Begin Task material

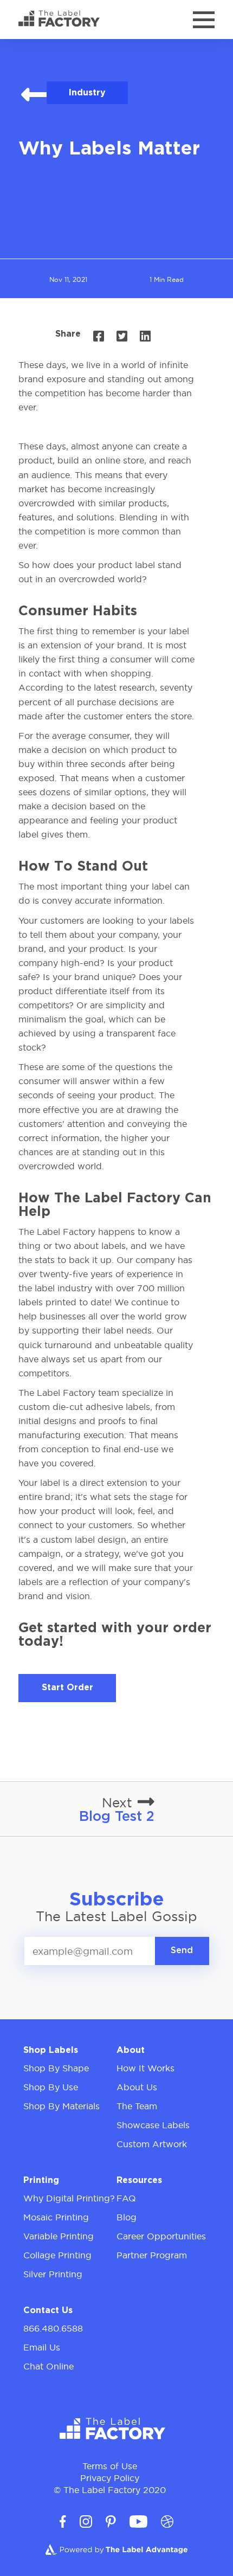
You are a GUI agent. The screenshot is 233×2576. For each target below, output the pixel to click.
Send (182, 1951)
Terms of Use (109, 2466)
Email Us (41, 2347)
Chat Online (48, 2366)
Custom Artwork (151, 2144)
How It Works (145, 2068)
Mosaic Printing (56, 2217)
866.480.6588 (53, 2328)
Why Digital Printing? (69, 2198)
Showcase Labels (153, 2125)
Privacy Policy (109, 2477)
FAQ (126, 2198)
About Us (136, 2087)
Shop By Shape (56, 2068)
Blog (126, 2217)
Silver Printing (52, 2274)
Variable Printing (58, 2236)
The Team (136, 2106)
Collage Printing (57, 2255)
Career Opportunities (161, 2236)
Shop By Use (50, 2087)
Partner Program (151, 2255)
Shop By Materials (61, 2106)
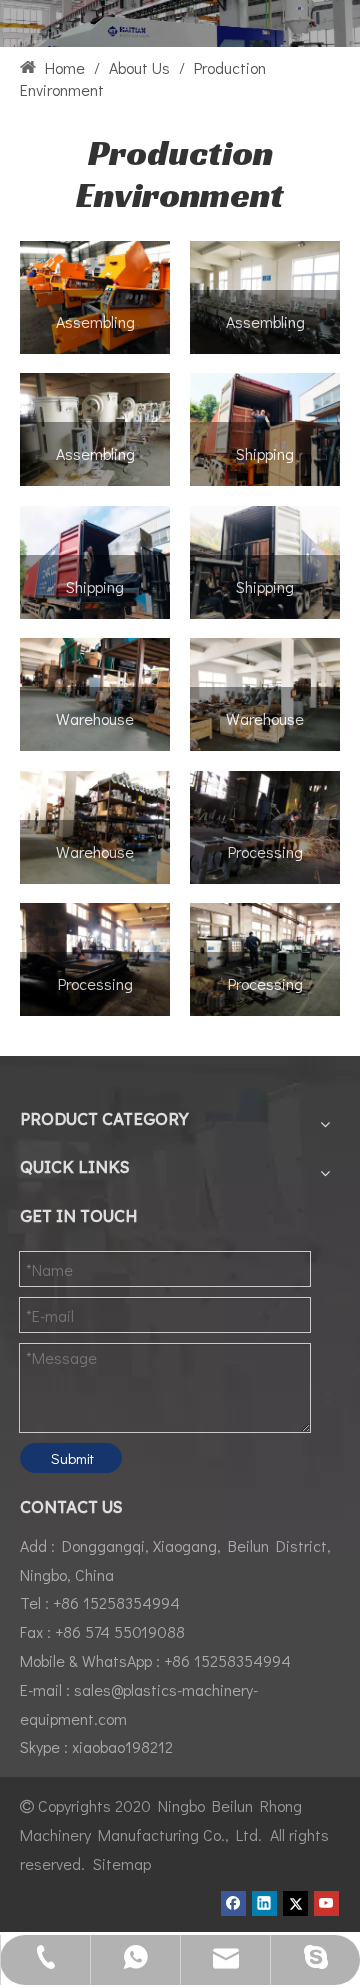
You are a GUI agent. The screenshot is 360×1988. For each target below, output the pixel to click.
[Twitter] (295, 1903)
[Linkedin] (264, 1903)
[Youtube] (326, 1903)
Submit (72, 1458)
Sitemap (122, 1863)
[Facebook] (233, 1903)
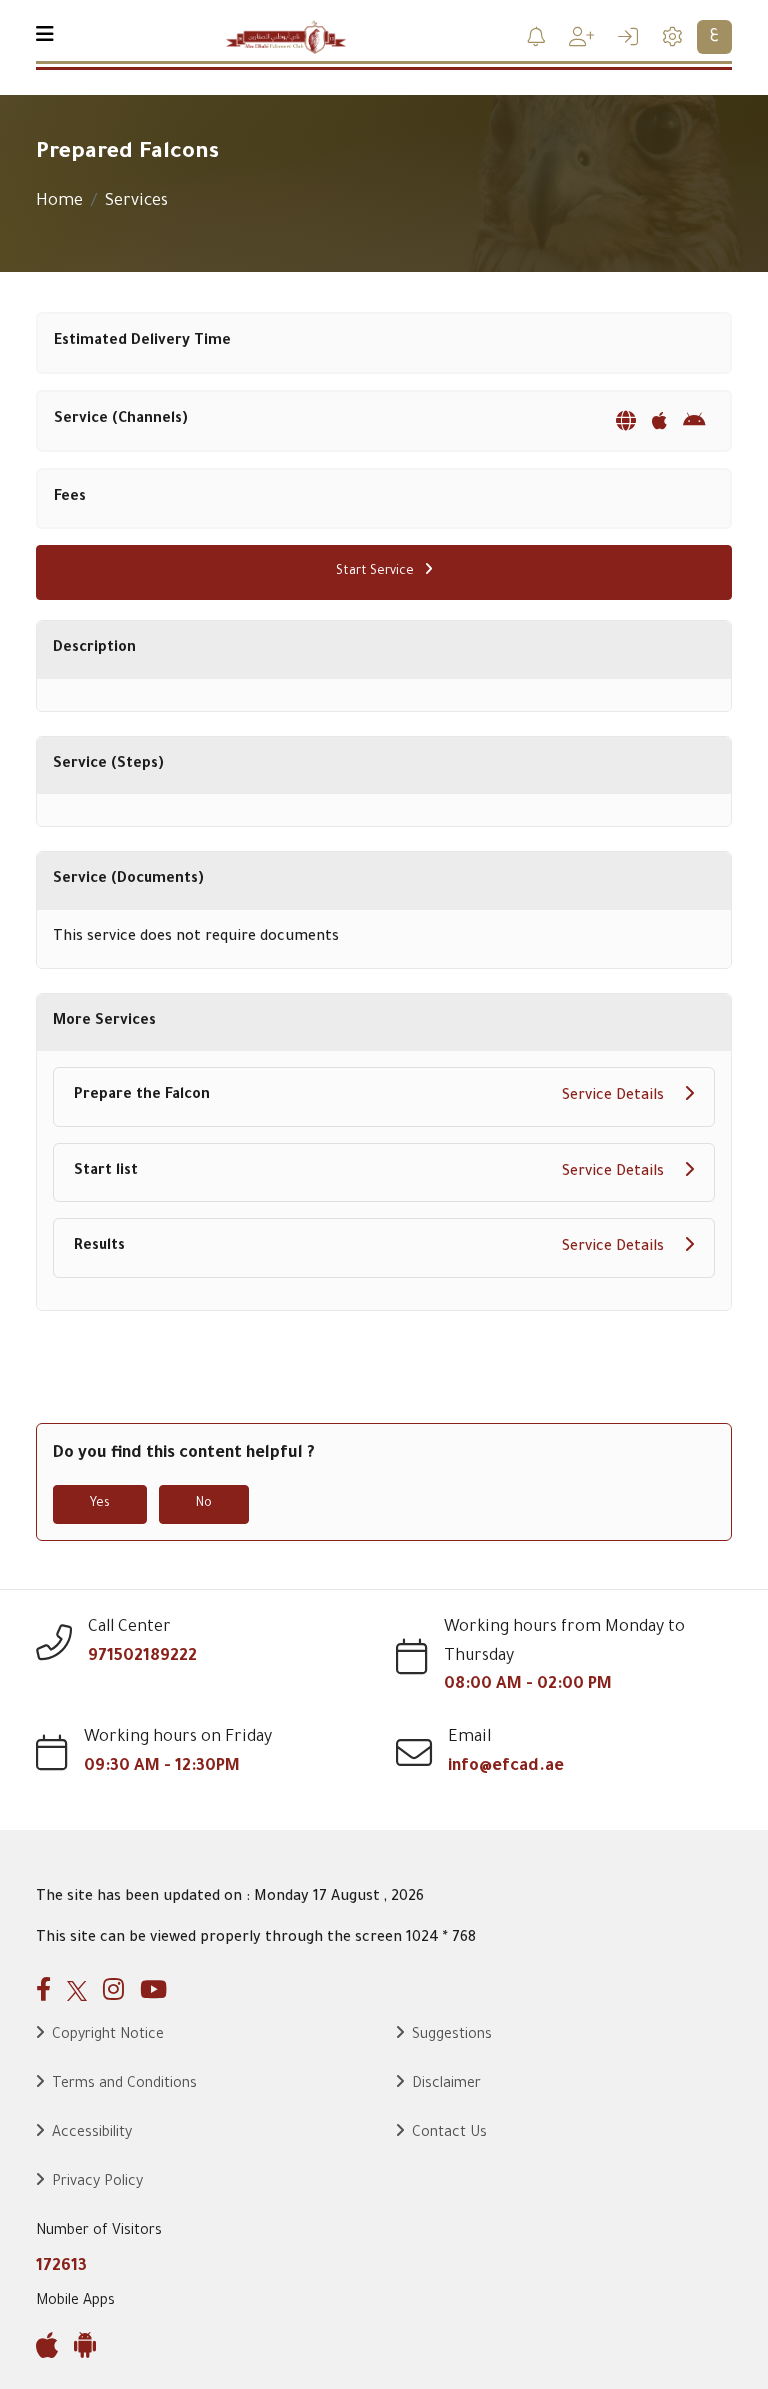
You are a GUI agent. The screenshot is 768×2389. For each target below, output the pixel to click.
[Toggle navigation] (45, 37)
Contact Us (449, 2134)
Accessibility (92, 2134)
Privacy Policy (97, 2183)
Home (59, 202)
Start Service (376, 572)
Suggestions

End Task material

→ **Task prompt**
Can you turn the material, from its start through the line containing "866.480.6588 (53, 2328)", into a numbered list that leaves out blank lines and pictures?

→ **Response below**
1. You are a GUI agent. The screenshot is 233×2576. For each target below, output the pixel to click.
2. Send (182, 1951)
3. Terms of Use (109, 2466)
4. Email Us (41, 2347)
5. Chat Online (48, 2366)
6. Custom Artwork (151, 2144)
7. How It Works (145, 2068)
8. Mosaic Printing (56, 2217)
9. 866.480.6588 (53, 2328)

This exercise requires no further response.